4 minute read
PASSION PROJECT
Cancer Survivor Beauty and Support Day will turn 20 years old on June 6, and salons and spas around the country will be participating.
BY MITCH HURST THE NORTH SHORE WEEKEND
Twenty years ago, Barbara Paget had an idea. The Highland Park resident, long a volunteer in the cancer unit at Highland Park Hospital (there’s a plaque acknowledging her role in creating the Arthur G. Michel Education and Research Fund at what is now NorthShore University HealthSystem), established Cancer Survivor Beauty and Support Day to provide support to those recovering from cancer.
In the early days, it was a matter of lining up local spas in Highland Park and along the North Shore to provide free services for a day—a haircut or mani/pedi or massage to survivors. Through Paget’s tenacity, Cancer Survivor Beauty and Support Day is now a national and international event, with hundreds of salons, beauty schools, and wellness centers participating.
The day was originally scheduled for the first Tuesday in December (Tuesdays are generally slower days at salons) but after a few years of snow getting in the way, Paget moved it to the first Tuesday in June.
This year’s Cancer Survivor Beauty and Support Day will be held on June 6.
Salons, wellness centers, and beauty schools participate in the day in different ways. Some put out an open call to survivors to book an appointments for a particular service. Others, such as many Great Clips franchises, ask employees to invite cancer survivors they may know to come in for a trim. This year, Gordon Salon in Highland Park is gifting bottles of hand lotion.
It's all part of an effort to acknowledge the challenges cancer survivors face and to provide a respite from their struggles. Paget says it started off as more of a social gathering, with survivors getting to know each other. She baked and brought cookies.

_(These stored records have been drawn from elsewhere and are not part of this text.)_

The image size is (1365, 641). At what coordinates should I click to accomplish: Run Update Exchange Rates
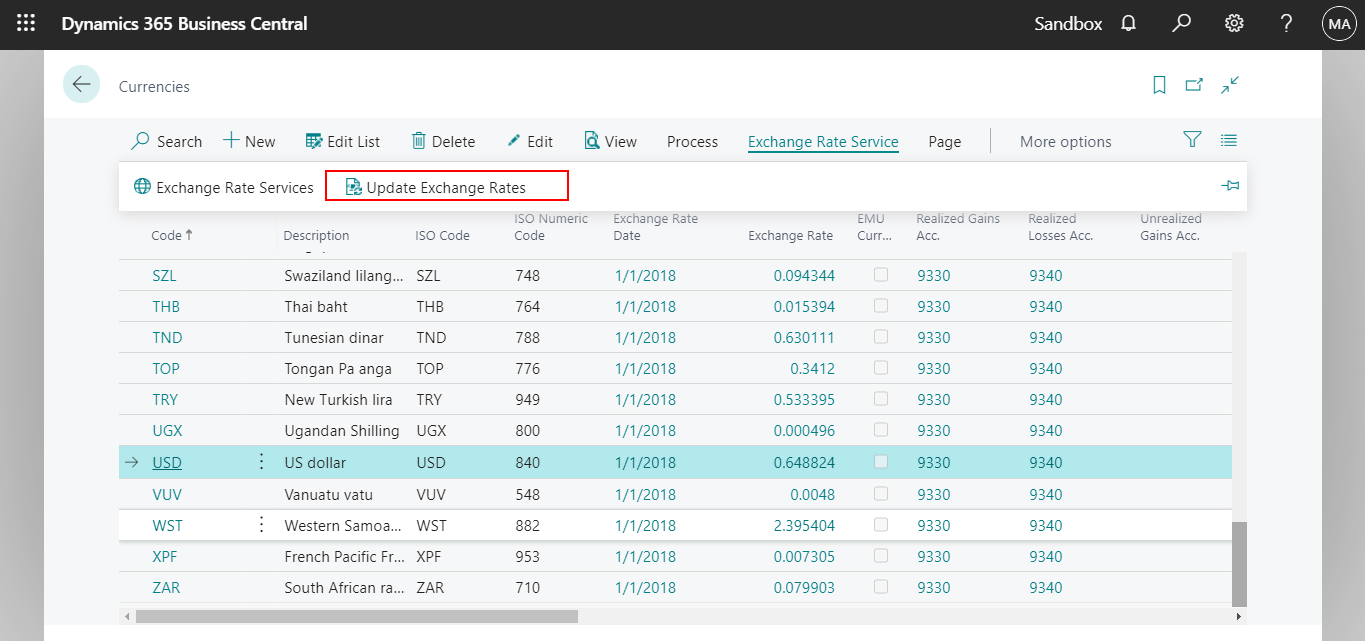click(x=446, y=186)
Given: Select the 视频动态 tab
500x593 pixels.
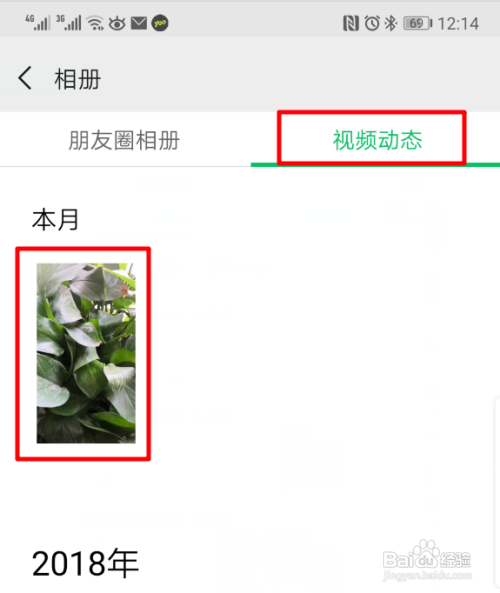Looking at the screenshot, I should [377, 140].
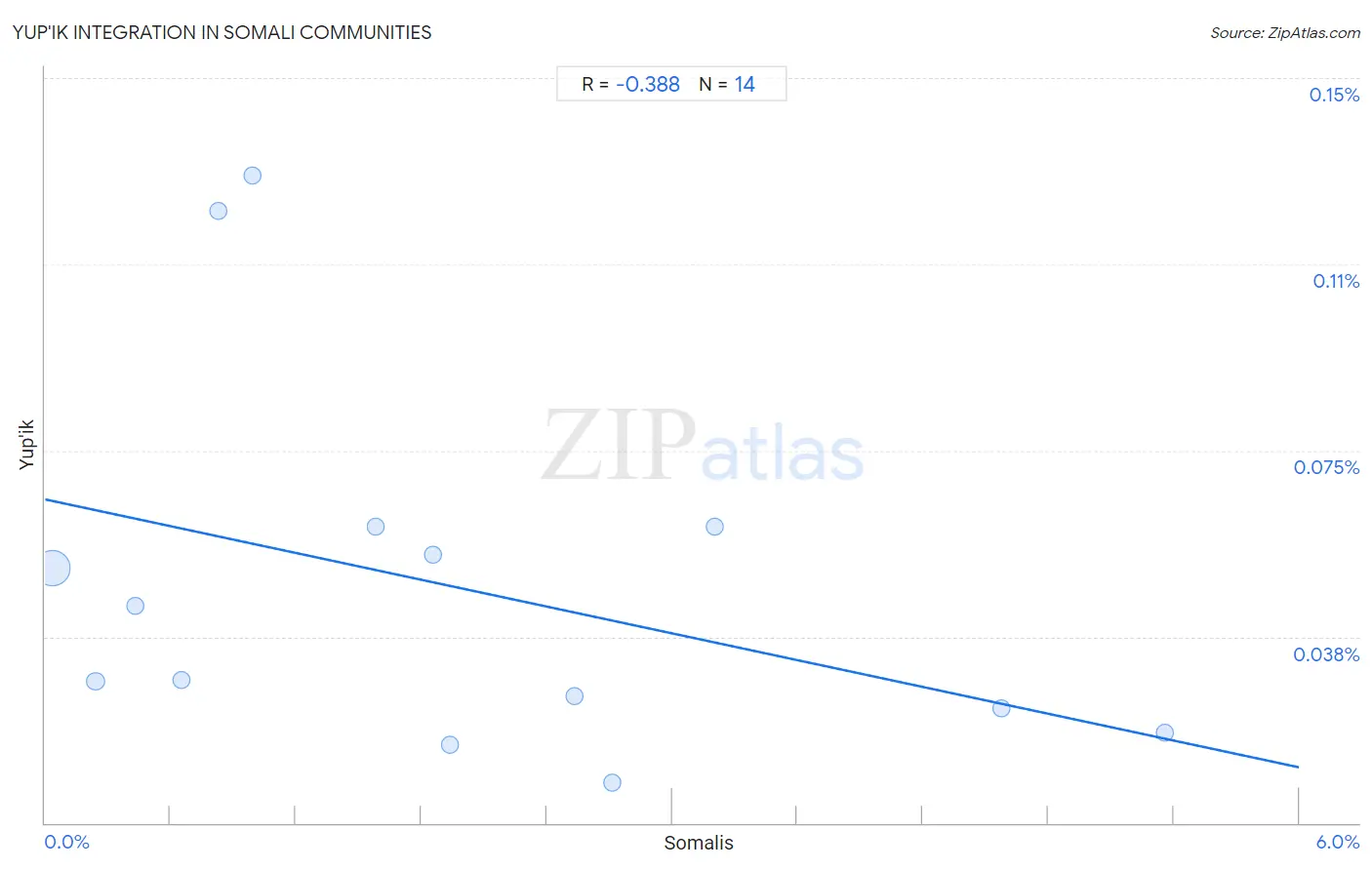This screenshot has height=870, width=1372.
Task: Click the R = -0.388 N = 14 statistics box
Action: pyautogui.click(x=671, y=84)
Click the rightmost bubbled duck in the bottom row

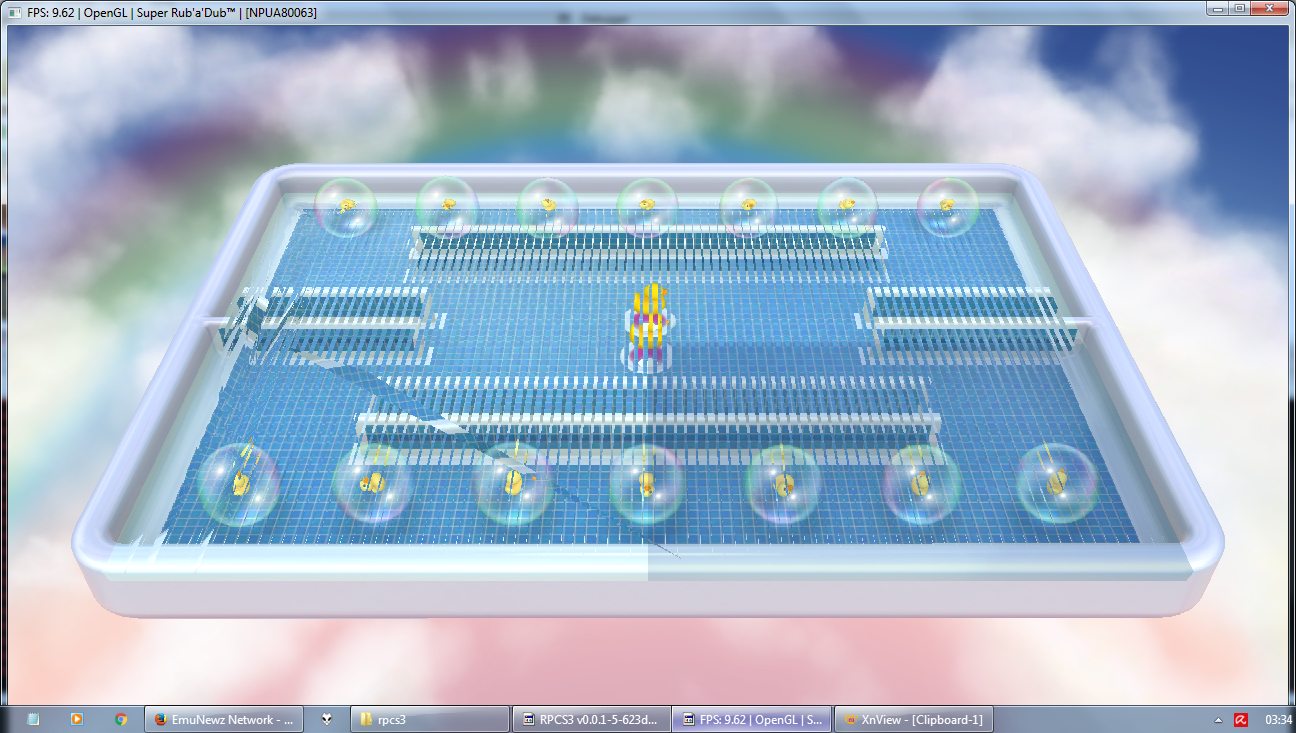click(x=1057, y=483)
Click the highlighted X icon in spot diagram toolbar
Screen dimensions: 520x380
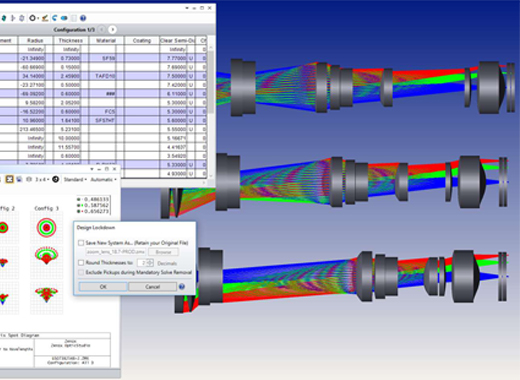(9, 179)
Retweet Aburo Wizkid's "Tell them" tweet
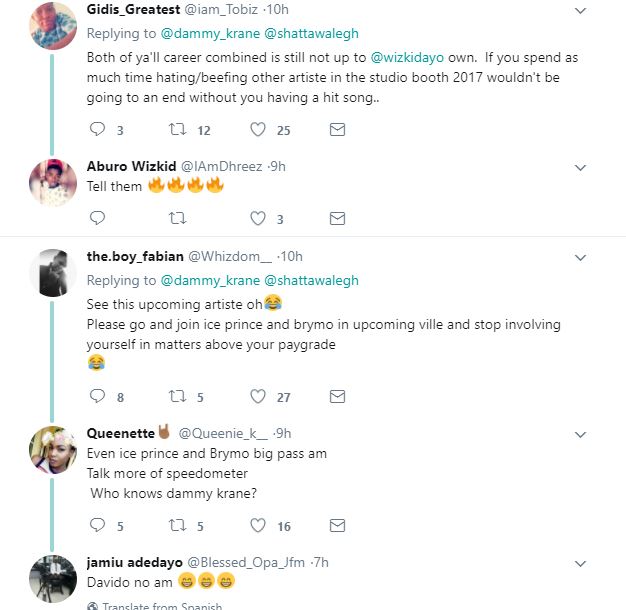The height and width of the screenshot is (610, 626). pyautogui.click(x=178, y=218)
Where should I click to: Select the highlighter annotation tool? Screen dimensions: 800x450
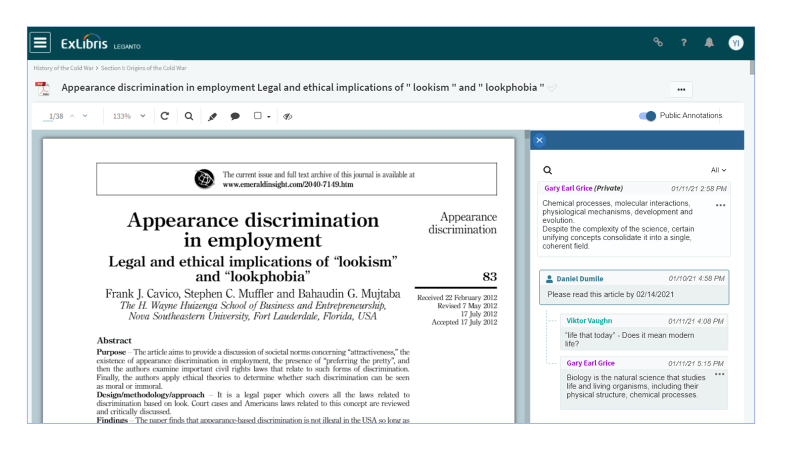tap(212, 116)
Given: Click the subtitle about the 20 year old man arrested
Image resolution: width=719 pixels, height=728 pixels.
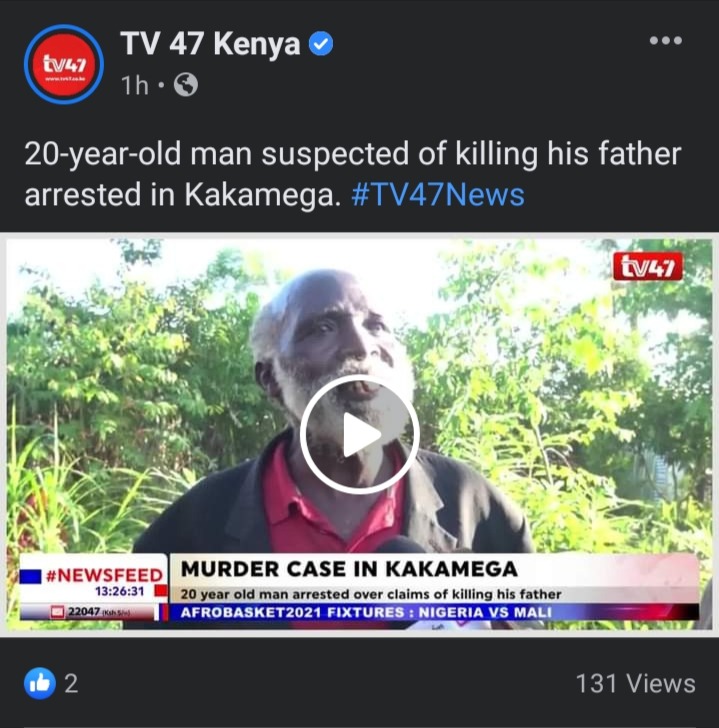Looking at the screenshot, I should [371, 594].
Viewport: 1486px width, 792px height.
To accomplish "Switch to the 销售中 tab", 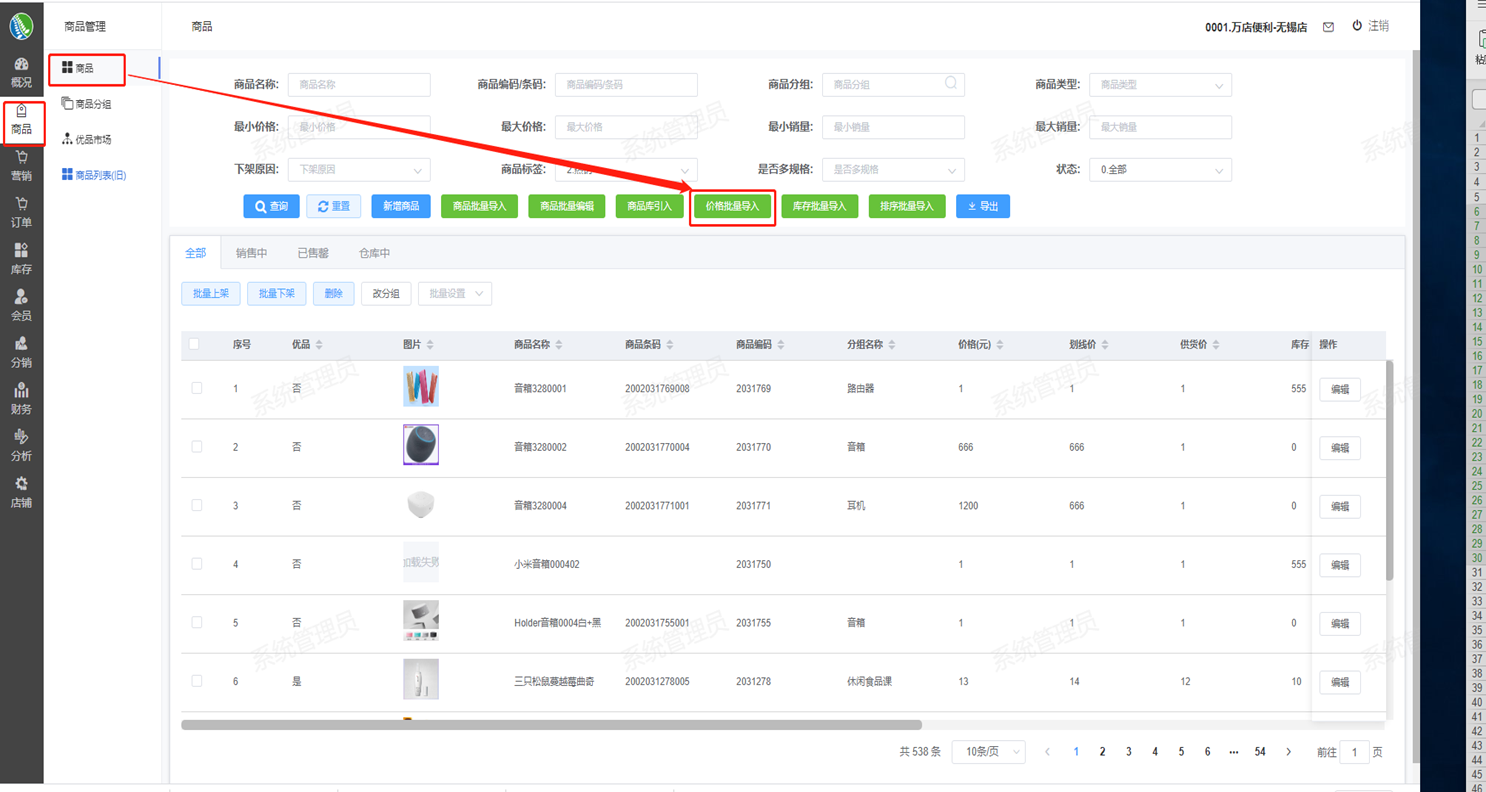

“After their service, they sat down together and everybody just started talking and sharing their experiences,” Paget says. “This is what I really wanted it to become. Then I thought, ‘I wonder if I could expand it more?’”
Expand it she did.
Paget started calling around to additional salons and lining up their participation. She met people on airplanes and trips around the country. She called Great Clips, and the next thing you know franchises throughout the country were on board.
Talking with Paget’s friends and partners in Cancer Survivor Beauty and Support Day, one clear message emerges—persistence. She won’t take “no” for an answer, and that’s why spas and beauty centers from coast to coast and Mexico have joined in.
“We were very happy to help her from the beginning and promote it to now 4,500 Great Clips salons throughout the United States,” says Jim Petrovich, who owns 21 Great Clips franchises in Illinois and Indiana. “It’s just a very personal experience to touch someone’s life a little bit and provide a ray of sunshine for someone going through those challenges. This was Barbara’s dream.”
Karra Hunter, Community Outreach Coordinator for Gordon Salon in Highland Park, says the salon’s participation is going on six years and it’s all about the company’s commitment to the local community.
“We feel compelled to do it because there are many cancers out there and people are going through different types of treatments,” Hunter says. “Recovery is different for everybody, and things have changed for them. It might be getting their hair done. They’re going to benefit from something no matter what.”
Hunter says the decision to provide survivors with free hand lotion this year instead of services came down to the difficulty with demand when so many appointments were already on the books. Gordon didn’t want to turn people away, so they came up with the idea of a free gift.
Paget’s friend Susan Maman, a real estate agent with @properties in Winnetka, says that in addition to persistence, another p word comes to mind when she thinks about what Paget has accomplished over 20 years—passion.
“She is so passionate about what she does, turning something local into international surely by her hard work and determination,”Maman says. “There’s no other word for this.”
Maman says Paget’s enthusiasm for Cancer Survivor Beauty and Support Day is infectious.
“It’s hard not to get excited because she so enthusiastic. It’s pretty tremendous,” she says. “Most people aren’t that passionate over something for a lengthy period of time, but every year is a new, exiting year for her for this cancer day.”